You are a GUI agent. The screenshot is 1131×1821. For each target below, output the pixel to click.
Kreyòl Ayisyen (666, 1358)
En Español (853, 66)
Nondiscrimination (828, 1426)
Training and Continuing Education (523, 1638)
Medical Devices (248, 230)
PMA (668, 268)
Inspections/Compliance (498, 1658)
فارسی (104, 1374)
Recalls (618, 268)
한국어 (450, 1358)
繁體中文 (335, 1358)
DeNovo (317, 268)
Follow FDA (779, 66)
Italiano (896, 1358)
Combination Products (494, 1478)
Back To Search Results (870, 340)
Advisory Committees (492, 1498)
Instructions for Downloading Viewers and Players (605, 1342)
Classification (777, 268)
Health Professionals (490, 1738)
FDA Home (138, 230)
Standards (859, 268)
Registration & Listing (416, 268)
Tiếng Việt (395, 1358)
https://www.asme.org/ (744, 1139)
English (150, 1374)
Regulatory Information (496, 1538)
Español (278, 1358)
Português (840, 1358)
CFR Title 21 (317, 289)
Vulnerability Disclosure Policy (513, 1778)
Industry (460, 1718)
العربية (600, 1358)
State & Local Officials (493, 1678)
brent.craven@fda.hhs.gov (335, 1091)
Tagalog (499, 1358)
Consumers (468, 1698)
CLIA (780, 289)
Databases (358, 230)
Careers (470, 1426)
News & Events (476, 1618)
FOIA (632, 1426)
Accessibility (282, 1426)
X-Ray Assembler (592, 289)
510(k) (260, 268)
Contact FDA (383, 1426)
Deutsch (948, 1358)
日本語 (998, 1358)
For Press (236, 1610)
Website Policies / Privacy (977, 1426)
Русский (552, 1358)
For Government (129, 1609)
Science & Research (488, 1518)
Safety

(Prompt): Output the rows above as a JSON array of strings, one string per row, with blank rows omitted.

(Answer to the problem):
[
  "You are a GUI agent. The screenshot is 1131×1821. For each target below, output the pixel to click.",
  "Kreyòl Ayisyen (666, 1358)",
  "En Español (853, 66)",
  "Nondiscrimination (828, 1426)",
  "Training and Continuing Education (523, 1638)",
  "Medical Devices (248, 230)",
  "PMA (668, 268)",
  "Inspections/Compliance (498, 1658)",
  "فارسی (104, 1374)",
  "Recalls (618, 268)",
  "한국어 (450, 1358)",
  "繁體中文 (335, 1358)",
  "DeNovo (317, 268)",
  "Follow FDA (779, 66)",
  "Italiano (896, 1358)",
  "Combination Products (494, 1478)",
  "Back To Search Results (870, 340)",
  "Advisory Committees (492, 1498)",
  "Instructions for Downloading Viewers and Players (605, 1342)",
  "Classification (777, 268)",
  "Health Professionals (490, 1738)",
  "FDA Home (138, 230)",
  "Standards (859, 268)",
  "Registration & Listing (416, 268)",
  "Tiếng Việt (395, 1358)",
  "https://www.asme.org/ (744, 1139)",
  "English (150, 1374)",
  "Regulatory Information (496, 1538)",
  "Español (278, 1358)",
  "Português (840, 1358)",
  "CFR Title 21 (317, 289)",
  "Vulnerability Disclosure Policy (513, 1778)",
  "Industry (460, 1718)",
  "العربية (600, 1358)",
  "State & Local Officials (493, 1678)",
  "brent.craven@fda.hhs.gov (335, 1091)",
  "Tagalog (499, 1358)",
  "Consumers (468, 1698)",
  "CLIA (780, 289)",
  "Databases (358, 230)",
  "Careers (470, 1426)",
  "News & Events (476, 1618)",
  "FOIA (632, 1426)",
  "Accessibility (282, 1426)",
  "X-Ray Assembler (592, 289)",
  "510(k) (260, 268)",
  "Contact FDA (383, 1426)",
  "Deutsch (948, 1358)",
  "日本語 (998, 1358)",
  "For Press (236, 1610)",
  "Website Policies / Privacy (977, 1426)",
  "Русский (552, 1358)",
  "For Government (129, 1609)",
  "Science & Research (488, 1518)",
  "Safety"
]